(Dataset entries)
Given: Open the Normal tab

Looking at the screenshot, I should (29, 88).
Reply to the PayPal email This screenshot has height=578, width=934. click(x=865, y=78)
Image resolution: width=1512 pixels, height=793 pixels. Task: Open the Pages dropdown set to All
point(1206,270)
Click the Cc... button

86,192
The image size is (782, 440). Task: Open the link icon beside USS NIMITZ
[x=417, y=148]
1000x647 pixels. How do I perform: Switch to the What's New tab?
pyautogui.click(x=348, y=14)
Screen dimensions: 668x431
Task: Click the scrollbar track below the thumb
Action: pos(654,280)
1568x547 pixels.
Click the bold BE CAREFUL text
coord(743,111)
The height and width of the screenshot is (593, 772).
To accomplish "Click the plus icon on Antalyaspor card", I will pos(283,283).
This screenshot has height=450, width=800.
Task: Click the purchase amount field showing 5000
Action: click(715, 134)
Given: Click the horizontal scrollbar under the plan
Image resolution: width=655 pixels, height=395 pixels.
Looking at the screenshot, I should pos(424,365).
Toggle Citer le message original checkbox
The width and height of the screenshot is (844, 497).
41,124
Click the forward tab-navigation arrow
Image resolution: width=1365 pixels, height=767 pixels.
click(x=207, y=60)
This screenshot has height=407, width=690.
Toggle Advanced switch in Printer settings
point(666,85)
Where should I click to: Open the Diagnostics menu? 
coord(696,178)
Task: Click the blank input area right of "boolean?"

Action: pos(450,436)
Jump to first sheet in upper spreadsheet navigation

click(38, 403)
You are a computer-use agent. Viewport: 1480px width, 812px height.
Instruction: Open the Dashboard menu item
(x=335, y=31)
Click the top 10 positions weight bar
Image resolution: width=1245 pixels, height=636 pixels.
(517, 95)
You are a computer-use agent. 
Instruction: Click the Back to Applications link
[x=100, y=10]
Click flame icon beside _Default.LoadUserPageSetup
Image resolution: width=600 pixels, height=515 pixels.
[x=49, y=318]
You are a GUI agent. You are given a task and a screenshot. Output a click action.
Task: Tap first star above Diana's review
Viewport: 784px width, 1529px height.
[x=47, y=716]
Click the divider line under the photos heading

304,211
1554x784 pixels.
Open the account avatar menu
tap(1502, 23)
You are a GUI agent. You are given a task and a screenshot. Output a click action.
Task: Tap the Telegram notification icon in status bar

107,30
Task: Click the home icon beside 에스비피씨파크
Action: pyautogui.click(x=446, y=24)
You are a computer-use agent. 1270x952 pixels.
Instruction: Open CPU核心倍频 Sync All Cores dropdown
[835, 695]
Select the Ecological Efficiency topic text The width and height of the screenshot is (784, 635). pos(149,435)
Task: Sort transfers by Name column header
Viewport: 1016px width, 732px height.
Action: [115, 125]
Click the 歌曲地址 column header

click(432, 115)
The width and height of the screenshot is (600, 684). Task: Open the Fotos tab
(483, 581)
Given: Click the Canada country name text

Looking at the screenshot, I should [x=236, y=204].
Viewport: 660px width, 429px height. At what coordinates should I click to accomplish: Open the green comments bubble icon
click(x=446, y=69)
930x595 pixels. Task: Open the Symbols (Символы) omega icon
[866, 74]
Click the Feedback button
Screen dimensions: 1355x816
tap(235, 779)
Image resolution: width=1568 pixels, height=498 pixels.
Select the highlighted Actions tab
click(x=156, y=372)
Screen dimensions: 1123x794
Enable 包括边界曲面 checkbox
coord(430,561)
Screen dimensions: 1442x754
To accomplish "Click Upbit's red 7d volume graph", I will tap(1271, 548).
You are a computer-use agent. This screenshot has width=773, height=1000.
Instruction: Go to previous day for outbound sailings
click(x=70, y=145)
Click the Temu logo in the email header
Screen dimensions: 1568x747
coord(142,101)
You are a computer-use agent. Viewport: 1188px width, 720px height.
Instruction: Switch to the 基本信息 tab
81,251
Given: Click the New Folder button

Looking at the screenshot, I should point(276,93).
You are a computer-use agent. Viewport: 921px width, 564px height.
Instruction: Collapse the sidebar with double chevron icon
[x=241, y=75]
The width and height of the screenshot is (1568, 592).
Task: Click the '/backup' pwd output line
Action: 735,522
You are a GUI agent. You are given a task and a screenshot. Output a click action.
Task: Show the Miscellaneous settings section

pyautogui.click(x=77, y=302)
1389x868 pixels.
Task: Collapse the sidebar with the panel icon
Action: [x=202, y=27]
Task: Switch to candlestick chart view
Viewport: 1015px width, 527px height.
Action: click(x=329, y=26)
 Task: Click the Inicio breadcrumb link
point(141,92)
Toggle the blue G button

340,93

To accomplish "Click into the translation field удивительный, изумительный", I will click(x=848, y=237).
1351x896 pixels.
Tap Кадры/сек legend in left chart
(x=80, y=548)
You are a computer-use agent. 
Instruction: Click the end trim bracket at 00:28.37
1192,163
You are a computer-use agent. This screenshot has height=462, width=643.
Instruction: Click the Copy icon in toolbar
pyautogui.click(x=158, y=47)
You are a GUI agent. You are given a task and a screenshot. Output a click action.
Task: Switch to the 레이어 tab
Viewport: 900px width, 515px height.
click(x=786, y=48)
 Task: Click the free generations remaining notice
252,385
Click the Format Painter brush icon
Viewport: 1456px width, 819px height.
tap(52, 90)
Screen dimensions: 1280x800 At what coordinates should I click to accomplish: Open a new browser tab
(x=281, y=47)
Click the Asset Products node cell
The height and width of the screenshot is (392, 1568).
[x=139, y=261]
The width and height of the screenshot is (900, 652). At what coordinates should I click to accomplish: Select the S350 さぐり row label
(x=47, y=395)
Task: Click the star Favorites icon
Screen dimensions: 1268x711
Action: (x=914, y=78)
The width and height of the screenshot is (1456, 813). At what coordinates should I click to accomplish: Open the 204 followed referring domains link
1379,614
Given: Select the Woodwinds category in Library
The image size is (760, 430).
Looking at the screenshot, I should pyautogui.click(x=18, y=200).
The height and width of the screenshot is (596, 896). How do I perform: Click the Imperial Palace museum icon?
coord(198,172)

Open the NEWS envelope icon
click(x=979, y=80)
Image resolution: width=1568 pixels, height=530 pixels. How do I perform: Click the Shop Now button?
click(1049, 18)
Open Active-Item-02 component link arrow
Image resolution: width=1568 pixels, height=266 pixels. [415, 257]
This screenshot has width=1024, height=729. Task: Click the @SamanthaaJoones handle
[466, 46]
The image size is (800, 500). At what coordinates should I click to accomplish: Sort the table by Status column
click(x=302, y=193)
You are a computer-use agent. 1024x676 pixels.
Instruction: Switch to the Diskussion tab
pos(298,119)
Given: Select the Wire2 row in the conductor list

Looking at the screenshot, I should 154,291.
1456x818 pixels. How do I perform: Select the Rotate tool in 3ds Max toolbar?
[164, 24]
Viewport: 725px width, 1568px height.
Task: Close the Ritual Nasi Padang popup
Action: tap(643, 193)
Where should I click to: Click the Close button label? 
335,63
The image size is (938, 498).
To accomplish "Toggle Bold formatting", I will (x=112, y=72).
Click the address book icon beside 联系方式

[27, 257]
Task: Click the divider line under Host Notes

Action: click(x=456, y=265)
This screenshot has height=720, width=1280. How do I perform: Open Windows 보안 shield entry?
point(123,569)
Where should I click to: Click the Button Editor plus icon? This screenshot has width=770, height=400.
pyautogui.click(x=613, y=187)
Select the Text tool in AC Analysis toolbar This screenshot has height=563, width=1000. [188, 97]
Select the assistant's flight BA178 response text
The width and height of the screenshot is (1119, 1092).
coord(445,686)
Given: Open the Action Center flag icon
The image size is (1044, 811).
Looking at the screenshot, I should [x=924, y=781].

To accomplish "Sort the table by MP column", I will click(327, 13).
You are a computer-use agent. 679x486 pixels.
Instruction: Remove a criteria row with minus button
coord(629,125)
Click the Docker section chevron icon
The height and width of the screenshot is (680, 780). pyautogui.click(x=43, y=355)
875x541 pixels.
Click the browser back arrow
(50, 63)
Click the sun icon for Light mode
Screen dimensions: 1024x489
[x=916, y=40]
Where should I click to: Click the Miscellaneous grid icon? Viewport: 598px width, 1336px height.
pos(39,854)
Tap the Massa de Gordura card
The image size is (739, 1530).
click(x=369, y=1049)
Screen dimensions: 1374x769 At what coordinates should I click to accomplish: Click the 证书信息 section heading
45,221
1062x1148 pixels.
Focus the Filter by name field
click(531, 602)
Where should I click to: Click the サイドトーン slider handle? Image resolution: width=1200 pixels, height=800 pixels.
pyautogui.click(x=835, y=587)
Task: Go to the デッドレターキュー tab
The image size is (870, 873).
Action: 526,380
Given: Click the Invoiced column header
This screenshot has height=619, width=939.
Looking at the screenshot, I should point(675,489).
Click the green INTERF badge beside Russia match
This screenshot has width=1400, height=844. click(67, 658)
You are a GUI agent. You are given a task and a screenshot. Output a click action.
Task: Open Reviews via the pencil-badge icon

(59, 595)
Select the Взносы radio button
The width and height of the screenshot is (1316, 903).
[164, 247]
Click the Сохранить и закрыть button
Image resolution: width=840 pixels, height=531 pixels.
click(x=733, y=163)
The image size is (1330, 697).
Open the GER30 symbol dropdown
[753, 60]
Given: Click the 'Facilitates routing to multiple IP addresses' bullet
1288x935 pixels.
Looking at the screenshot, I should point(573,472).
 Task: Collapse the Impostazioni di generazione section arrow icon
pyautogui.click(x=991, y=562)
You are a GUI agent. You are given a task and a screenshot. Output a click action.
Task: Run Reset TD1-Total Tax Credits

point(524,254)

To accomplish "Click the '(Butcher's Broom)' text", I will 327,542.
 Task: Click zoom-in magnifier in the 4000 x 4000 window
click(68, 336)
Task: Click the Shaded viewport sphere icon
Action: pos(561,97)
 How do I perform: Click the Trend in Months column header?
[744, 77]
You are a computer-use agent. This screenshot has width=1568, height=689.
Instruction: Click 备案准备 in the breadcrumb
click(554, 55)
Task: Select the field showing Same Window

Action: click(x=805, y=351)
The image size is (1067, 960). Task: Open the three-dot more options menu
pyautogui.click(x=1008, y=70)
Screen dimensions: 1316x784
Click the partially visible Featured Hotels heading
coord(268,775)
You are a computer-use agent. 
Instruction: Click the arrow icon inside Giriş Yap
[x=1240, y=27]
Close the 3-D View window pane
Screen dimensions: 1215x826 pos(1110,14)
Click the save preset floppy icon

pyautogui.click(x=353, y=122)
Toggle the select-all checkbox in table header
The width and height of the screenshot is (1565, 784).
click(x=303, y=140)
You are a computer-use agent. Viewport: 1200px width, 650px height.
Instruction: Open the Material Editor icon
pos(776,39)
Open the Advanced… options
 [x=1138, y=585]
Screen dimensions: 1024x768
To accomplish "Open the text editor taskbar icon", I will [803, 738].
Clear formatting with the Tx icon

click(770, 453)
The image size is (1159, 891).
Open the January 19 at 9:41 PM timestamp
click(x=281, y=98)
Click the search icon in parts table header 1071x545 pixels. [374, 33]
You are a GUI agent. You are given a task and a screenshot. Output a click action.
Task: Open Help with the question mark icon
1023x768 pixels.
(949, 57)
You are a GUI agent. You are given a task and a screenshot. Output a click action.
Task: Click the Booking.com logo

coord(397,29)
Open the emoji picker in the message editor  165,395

EXERCISE REQUIREMENTS: Output, from the data above, the lines from the line with "Click the Feedback button" to the line with "Click the Format Painter brush icon" exactly as they stand, both ends included and nothing else.

SOLUTION TO THE EXERCISE:
Click the Feedback button
Screen dimensions: 1355x816
tap(235, 779)
Image resolution: width=1568 pixels, height=498 pixels.
Select the highlighted Actions tab
click(x=156, y=372)
Screen dimensions: 1123x794
Enable 包括边界曲面 checkbox
coord(430,561)
Screen dimensions: 1442x754
To accomplish "Click Upbit's red 7d volume graph", I will tap(1271, 548).
You are a computer-use agent. This screenshot has width=773, height=1000.
Instruction: Go to previous day for outbound sailings
click(x=70, y=145)
Click the Temu logo in the email header
Screen dimensions: 1568x747
coord(142,101)
You are a computer-use agent. Viewport: 1188px width, 720px height.
Instruction: Switch to the 基本信息 tab
81,251
Given: Click the New Folder button

Looking at the screenshot, I should point(276,93).
You are a computer-use agent. Viewport: 921px width, 564px height.
Instruction: Collapse the sidebar with double chevron icon
[x=241, y=75]
The width and height of the screenshot is (1568, 592).
Task: Click the '/backup' pwd output line
Action: 735,522
You are a GUI agent. You are given a task and a screenshot. Output a click action.
Task: Show the Miscellaneous settings section

pyautogui.click(x=77, y=302)
1389x868 pixels.
Task: Collapse the sidebar with the panel icon
Action: [x=202, y=27]
Task: Switch to candlestick chart view
Viewport: 1015px width, 527px height.
Action: click(x=329, y=26)
 Task: Click the Inicio breadcrumb link
point(141,92)
Toggle the blue G button

340,93

To accomplish "Click into the translation field удивительный, изумительный", I will click(x=848, y=237).
1351x896 pixels.
Tap Кадры/сек legend in left chart
(x=80, y=548)
You are a computer-use agent. 
Instruction: Click the end trim bracket at 00:28.37
1192,163
You are a computer-use agent. This screenshot has height=462, width=643.
Instruction: Click the Copy icon in toolbar
pyautogui.click(x=158, y=47)
You are a GUI agent. You are given a task and a screenshot. Output a click action.
Task: Switch to the 레이어 tab
Viewport: 900px width, 515px height.
click(x=786, y=48)
 Task: Click the free generations remaining notice
252,385
Click the Format Painter brush icon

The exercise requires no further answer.